> [TO BE DONE]:
- A) Can you copy everything from "Shoreline Wealth &" down to "quality investments only." in the market commentary, substituting "Shenzhen Index" for "Shanghai Index"?
- B) Could you carry on writing the Shoreline Wealth market commentary from its final sentence?

> [DOCUMENT EXCERPT]:
>> begin
Shoreline Wealth & Investment Management

The Stock & Bond Markets On a global basis, the U.S. stock market appears to be doing better than many of the other stock market indexes. China's Shanghai Index, for example, is trading below its 200-day moving average which often indicates that the decline is firmly entrenched. All of the BRIC (Brazil, Russia, India and China) Indexes are trading below their 100-day moving averages. And it's not much better in Europe thanks to Greece (or Portugal or Spain or Ireland for that matter). The news in the U.S. isn't much better with consumer confidence down and unemployment high, not exactly a formula for economic recovery. And so, as always, it's a good time to be diversified among asset classes (stocks, bonds, cash), diversified among industries, diversified globally and sticking with high quality investments only.

U.S. Treasuries got a boost as bond investors around the world, particularly Europe, made a flight to safety and bought our bonds given the uncertainty surrounding the problems in Greece and the implications for the European Union. The yield for 1-year Treasuries is only about .3%, for 5-year notes about 2.3%, for 10-year bonds about 3.6% and around 4.6% for 30-year bonds. Investment-grade municipals yield tax free income and are paying about .5%, 1.5%, 3.1%, and 4.4% for the same time periods. Similarly, investment-grade corporate bonds are yielding 1.2%, 2.8%, 3.6% and 6.2%. Given the uncertainty, both in the U.S. and around the globe, it pays to play it safe and stay on the short-to-intermediate side of the yield curve. For those worried that inflation make negatively impact bond values but still prefer the safety and income offered by bonds, this may be a time to consider "inflation-protected" Treasuries.

CELEBRATING 30 YEARS
Since 1980, I have been providing financial advice to investors and I'm proud to say that our service and performance (see "Bottom Line" section on the right) continue to be superior to the market and our peers. Thanks for your support.
>> end
> [RECORD LIST]:
>> begin
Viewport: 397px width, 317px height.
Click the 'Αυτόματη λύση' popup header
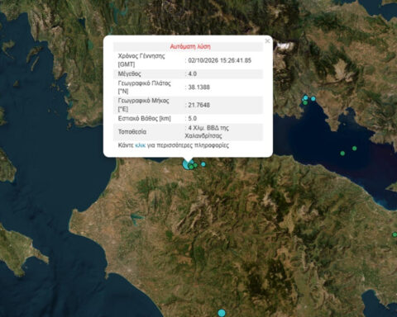point(190,46)
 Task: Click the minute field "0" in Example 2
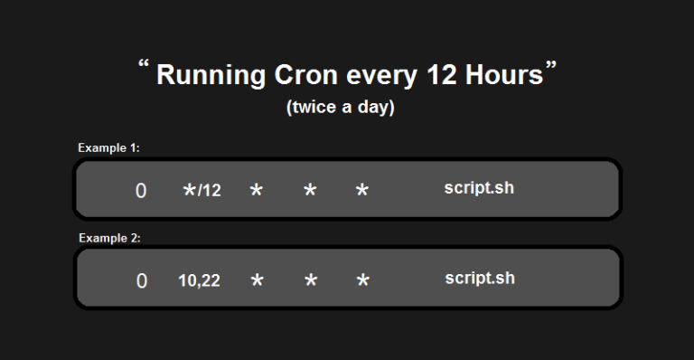click(142, 281)
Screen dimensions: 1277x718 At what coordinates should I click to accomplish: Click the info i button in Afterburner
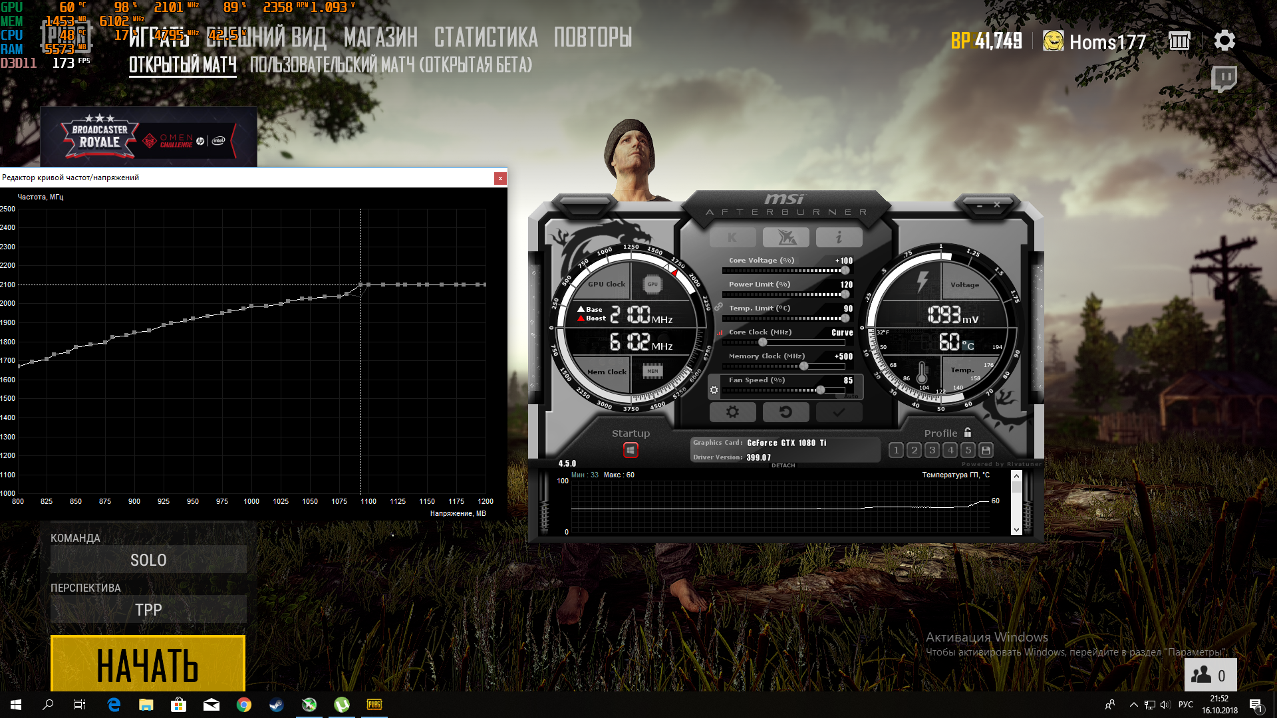(839, 237)
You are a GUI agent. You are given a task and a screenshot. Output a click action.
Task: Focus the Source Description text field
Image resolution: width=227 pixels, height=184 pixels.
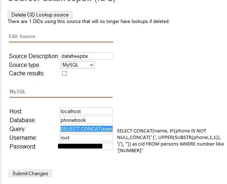tap(87, 56)
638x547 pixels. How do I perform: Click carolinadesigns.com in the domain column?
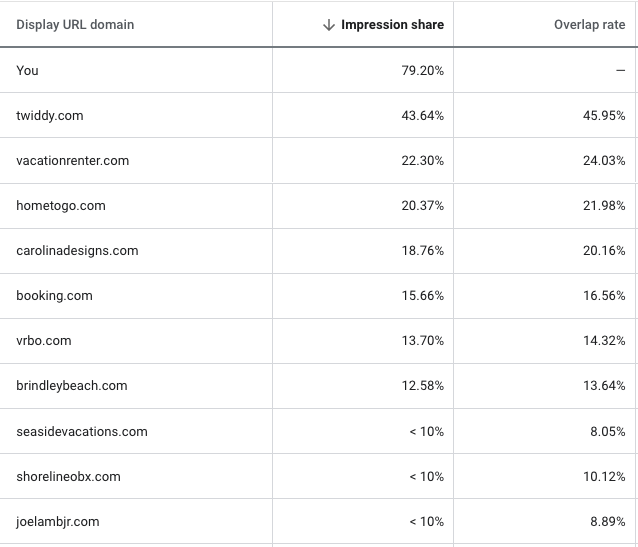[x=77, y=251]
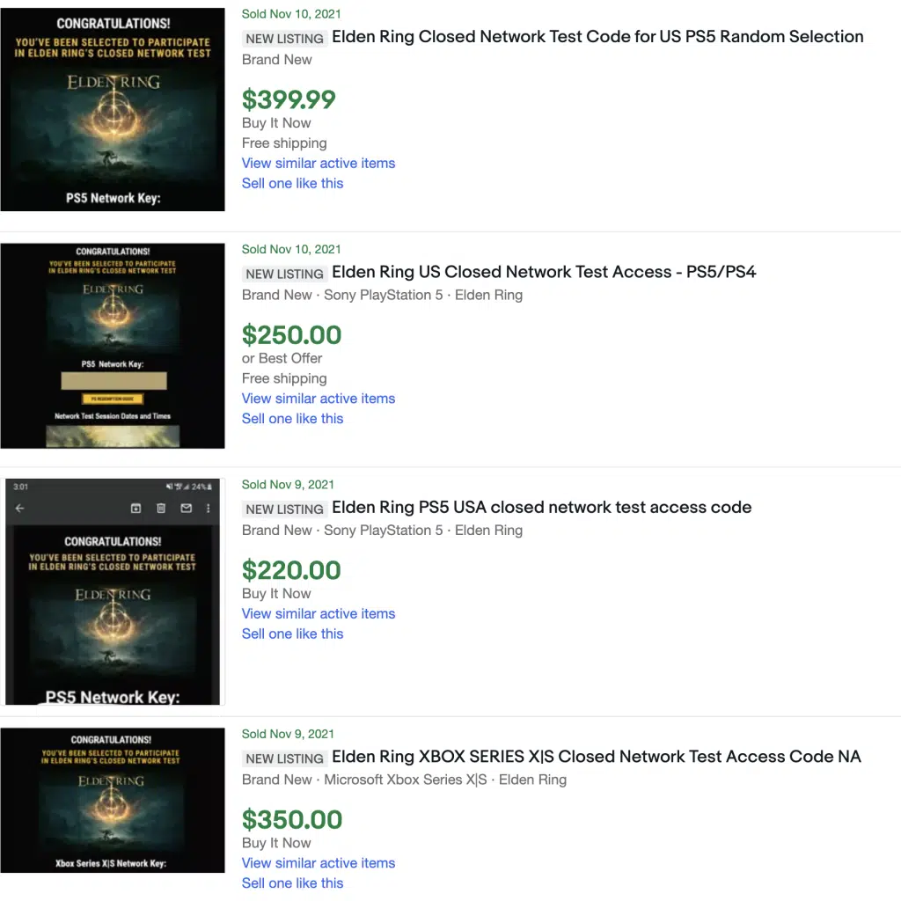Open the three-dot menu in the phone screenshot
Viewport: 901px width, 901px height.
[209, 509]
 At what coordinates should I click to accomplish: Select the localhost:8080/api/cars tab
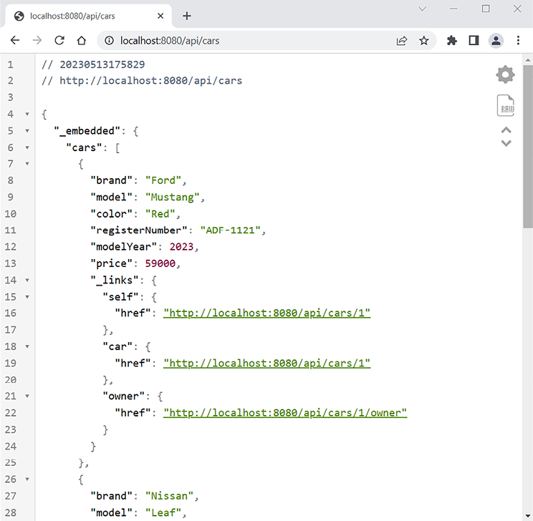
>> end
> [WRITTEN ANSWERS]:
- A)
Shoreline Wealth & Investment Management

The Stock & Bond Markets On a global basis, the U.S. stock market appears to be doing better than many of the other stock market indexes. China's Shenzhen Index, for example, is trading below its 200-day moving average which often indicates that the decline is firmly entrenched. All of the BRIC (Brazil, Russia, India and China) Indexes are trading below their 100-day moving averages. And it's not much better in Europe thanks to Greece (or Portugal or Spain or Ireland for that matter). The news in the U.S. isn't much better with consumer confidence down and unemployment high, not exactly a formula for economic recovery. And so, as always, it's a good time to be diversified among asset classes (stocks, bonds, cash), diversified among industries, diversified globally and sticking with high quality investments only.

- B)
Real Estate Although mortgage demand for homes dropped to the lowest level in 13 years, the prices of residential real estate around the country declined at the slowest pace since 2007 showing "broad stabilization in home prices" according to the National Association of Realtors. The organization further added that "because buyers are taking on long-term fixed rate mortgages, avoiding adjustable-rate products and trying to stay well within their budgets, the price recovery process appears durable." I'm not sure how they reinterpreted a slowing decline in prices as a "price recovery" but I'm sure it was just relief from 3 years of non-stop bad news. Prices in 2010, according to a real estate division of Moody's, are expected to drop 6% which is less than the 2009 average decline of 12%. Sales volume increased in all but two states with 32 states showing double-digit increases. Florida and Nevada still showed average annual declines in excess of 20%. The supposed concern on the near term horizon has to do with commercial real estate. A congressional panel recently indicated that $1.4 trillion (TRILLION!) in commercial real estate loans will require refinancing in the next 4 years with more than half of those "under water" (values less than the loans which makes refinancing difficult at best). The potential write-downs could be as much as $300 billion and affect 2,988 small to mid-sized banks that have more than 3 times their underlying assets tied up in those loans creating the potential for another banking crisis. We know the "too big to fail" logic too well but "too small to fail" might similarly apply to any potential meltdown. It's a buyer's market but buyers need to be sure bad news is priced into any purchase they're contemplating.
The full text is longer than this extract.